We study how autonomous coding agents fail during ordinary development work and design safeguards, from constraint enforcement to failure transparency and safe-halt behaviors, for deploying them responsibly.
Research
Designing responsible AI-enabled software systems.
The reSAID Lab builds the methods, tools, and empirical understanding needed to engineer AI-enabled software that is reliable, fair, safe, and maintainable. Our work spans the full lifecycle of AI software — from how large language models reason and generate code, to how ML components are specified, verified, tested, and maintained in real systems. The themes below describe the questions we focus on; the projects that follow show how we pursue them, and each links to the publications it produced.
Research Themes
We work at the intersection of software engineering and artificial intelligence, with an emphasis on building responsible, trustworthy AI systems.
Responsible AI Engineering
Designing, building, and evaluating AI systems that are fair, safe, reliable, accountable, and aligned with human values. We develop methods for verifying, testing, and auditing AI software throughout the engineering lifecycle—spanning long-term fairness under feedback loops, compositional fairness in pipelines, and trustworthy system design.
LLMs and Coding Agents
Studying how large language models reason, plan, and generate code. We investigate LLM reasoning capabilities, coding agent reliability, bias in LLM outputs, and the technical debt that arises when LLMs are used in software development.
Formal Verification and Program Analysis
Applying formal methods, static and dynamic program analysis, and verification techniques to reason about correctness, safety, and fairness properties of software and ML-enabled systems. We build tools that provide provable guarantees and detect defects in AI software.
Software Engineering for AI
Applying software engineering principles—architecture, testing, maintenance, and quality—to AI and ML systems. We study data science pipelines, ML system architecture, and engineering practices for AI-enabled software.
Projects
Active and recent projects, organized by topic. Each project links to the papers behind it.
Testing and analysis for hidden failure modes in large language and vision-language models, from social bias under black-box access to reasoning-level backdoors.
Methods that make language-model reasoning more deliberate, structured, and inspectable, separating high-level planning from low-level action generation.
Simulation-based analysis of long-term fairness and safety in ML-enabled systems whose decisions reshape their own future inputs through feedback loops.
We repaired unfair ML models using AutoML with a fairness-aware optimization function and search space, mitigating bias with little to no loss of accuracy.
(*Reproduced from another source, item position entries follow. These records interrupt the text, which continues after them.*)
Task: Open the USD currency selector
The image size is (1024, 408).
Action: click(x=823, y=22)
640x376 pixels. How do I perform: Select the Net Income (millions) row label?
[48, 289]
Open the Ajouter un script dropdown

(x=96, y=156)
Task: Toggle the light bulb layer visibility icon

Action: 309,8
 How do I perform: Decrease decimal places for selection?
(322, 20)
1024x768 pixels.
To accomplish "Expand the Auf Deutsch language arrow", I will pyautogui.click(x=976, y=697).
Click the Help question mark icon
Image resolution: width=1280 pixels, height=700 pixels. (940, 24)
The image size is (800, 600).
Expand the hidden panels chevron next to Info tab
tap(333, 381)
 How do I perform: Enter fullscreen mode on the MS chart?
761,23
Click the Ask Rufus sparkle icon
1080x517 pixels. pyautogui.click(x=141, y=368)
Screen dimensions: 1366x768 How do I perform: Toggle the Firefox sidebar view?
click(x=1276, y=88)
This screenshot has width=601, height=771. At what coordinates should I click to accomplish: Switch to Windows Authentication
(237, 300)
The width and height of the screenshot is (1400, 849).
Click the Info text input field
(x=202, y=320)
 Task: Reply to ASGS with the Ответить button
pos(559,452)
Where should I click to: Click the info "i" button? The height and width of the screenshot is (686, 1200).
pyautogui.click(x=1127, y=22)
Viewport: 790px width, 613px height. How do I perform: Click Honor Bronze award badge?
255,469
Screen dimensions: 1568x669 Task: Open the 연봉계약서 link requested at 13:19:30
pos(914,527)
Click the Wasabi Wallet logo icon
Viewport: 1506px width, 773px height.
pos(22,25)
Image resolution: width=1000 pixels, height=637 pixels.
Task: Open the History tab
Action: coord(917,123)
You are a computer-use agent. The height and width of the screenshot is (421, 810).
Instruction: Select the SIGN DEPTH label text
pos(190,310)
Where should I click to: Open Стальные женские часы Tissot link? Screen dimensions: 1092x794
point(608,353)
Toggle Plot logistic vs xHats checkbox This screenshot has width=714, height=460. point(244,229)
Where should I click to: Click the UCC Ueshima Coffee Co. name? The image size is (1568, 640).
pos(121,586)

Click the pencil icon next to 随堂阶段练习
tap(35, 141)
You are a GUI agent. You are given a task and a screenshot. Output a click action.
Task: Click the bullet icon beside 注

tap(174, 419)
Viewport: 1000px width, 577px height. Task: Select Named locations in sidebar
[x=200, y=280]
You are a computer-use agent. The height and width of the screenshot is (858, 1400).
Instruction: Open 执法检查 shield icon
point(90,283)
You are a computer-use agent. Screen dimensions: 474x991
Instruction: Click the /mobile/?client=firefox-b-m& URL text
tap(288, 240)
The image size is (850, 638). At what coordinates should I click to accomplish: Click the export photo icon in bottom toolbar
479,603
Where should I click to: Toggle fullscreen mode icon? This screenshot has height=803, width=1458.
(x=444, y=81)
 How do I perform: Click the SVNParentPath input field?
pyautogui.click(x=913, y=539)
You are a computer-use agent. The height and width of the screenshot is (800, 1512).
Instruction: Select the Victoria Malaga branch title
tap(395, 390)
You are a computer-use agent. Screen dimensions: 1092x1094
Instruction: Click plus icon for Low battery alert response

We provided safety assurance for ML-enabled systems by inferring preconditions over pipeline abstractions and identifying safety risks from feedback loops between the system and its environment.
SMT-based verification of individual fairness in neural networks, using input partitioning and sound neural pruning to produce certificates or counterexamples for real-world models.
We used causal reasoning to measure the fairness of individual stages in machine learning pipelines and studied how fairness composes across preprocessing, ensembles, and real-world models.
We study how technical debt appears and evolves in machine learning software, mining self-admitted technical debt at scale to guide the maintenance of ML systems.
We built infrastructure to mine millions of Python data science programs from GitHub and studied how data science pipelines are structured in theory, in-the-small, and in-the-large.